I finally rented Liberal Arts. For those who have not seen or heard of it, this is a film written by Josh Radnor, known to most as Ted Mosby on the popular show How I Met Your Mother. I have been a fan of Josh since watching How I Met Your Mother, and while I may have spent some time appreciating the similarities in our Jewish upbringings, I did actually appreciate him as an actor.
As a brief review, Liberal Arts, is an indie film that encompasses the themes of growing up, the pros and cons of academia, and losing oneself into fiction. Any bookworm, liberal arts graduate, or immortal child can appreciate this film. The main character, Jesse, played by Josh Radnor, is a college admissions officer who finds himself back at his alma mater to celebrate the retirement of one of his favorite professors. While back at school (appropriately filmed at the same Liberal Arts college Radnor attended), he forges a connection with an undergraduate and finds himself reflecting back on his college days. The most beautiful part of the film was how the collection of characters provided different viewpoints into the world of a liberal arts campus. There were multiple perspectives of professor, student, graduate, and outsider. It made for a whole picture and a way to challenge ones philosophies on life and growing up. On top of all of that, the film brought to focus the power of literature and art and how those things can both forge connections and shut you out from the rest of the world. While it was not always a comfortable film to watch and there were many times I highly disagreed with the approach or characterization of individuals, I did find the film to be enlightened and fulfilling.

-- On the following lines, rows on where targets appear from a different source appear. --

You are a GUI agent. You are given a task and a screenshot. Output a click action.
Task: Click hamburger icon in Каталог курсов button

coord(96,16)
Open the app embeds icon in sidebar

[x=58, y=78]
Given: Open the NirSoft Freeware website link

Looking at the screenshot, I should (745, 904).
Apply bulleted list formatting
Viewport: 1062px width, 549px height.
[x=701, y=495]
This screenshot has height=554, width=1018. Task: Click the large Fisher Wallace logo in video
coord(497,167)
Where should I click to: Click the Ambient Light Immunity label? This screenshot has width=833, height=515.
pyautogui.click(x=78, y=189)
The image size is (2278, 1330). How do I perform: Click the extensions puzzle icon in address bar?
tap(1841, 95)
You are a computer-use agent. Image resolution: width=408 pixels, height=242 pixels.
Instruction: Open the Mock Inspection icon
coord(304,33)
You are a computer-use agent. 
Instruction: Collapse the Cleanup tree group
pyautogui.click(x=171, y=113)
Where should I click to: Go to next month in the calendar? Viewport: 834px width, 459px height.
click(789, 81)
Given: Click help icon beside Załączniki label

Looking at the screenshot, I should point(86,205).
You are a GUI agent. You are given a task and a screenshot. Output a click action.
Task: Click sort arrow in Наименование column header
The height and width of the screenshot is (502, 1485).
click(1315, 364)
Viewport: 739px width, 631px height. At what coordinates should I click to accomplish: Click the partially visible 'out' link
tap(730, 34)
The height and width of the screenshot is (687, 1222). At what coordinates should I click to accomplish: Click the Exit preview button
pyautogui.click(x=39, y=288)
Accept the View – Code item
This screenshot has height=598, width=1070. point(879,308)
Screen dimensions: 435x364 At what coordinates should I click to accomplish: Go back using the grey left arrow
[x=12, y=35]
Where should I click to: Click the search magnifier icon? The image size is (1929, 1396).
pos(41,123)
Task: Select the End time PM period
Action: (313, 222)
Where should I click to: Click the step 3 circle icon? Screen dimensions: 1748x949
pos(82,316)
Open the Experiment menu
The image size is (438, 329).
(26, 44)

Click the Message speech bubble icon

Which leads me back to the original point- is it okay to be following an artist as I do? Oftentimes I find myself so wrapped up in an individual that I will seek out any work they engage in. Take Joshua Jackson for example. I only started watching Fringe because his name was attached. Ironically, after getting hooked on Fringe, I fell in love with JJ Abrams and swore to watch anything he made. The cast of How I Met Your Mother (including Radnor) are such highly talented individuals that I have followed them as well. Many times, a familiar actor is all it takes for me to see a film, despite the reviews.
So, when is too much? I am not sure I will ever have an answer to that question. I sat through all the episodes of 666 Park Avenue because I have followed Dave Annable since Reunion and Brothers and Sisters (and Robert Buckley in One Tree Hill was another incentive), but was it really worth my time? The books were fun and soapy, but the show was roughly developed and weird. So why do I keep doing it? The world of TV is so small that as my basket of artists grow, I find myself drawn to too much, and then you can never stop. That being said… sometimes actor-following leads you to an enlightened piece of work that can shape your view. And while I am not sure I would call St. Elmo’s Fire completely enlightened, following Rob Lowe led me to that film, which led me to what I consider to be a most defining film for a 20-something living in Washington DC.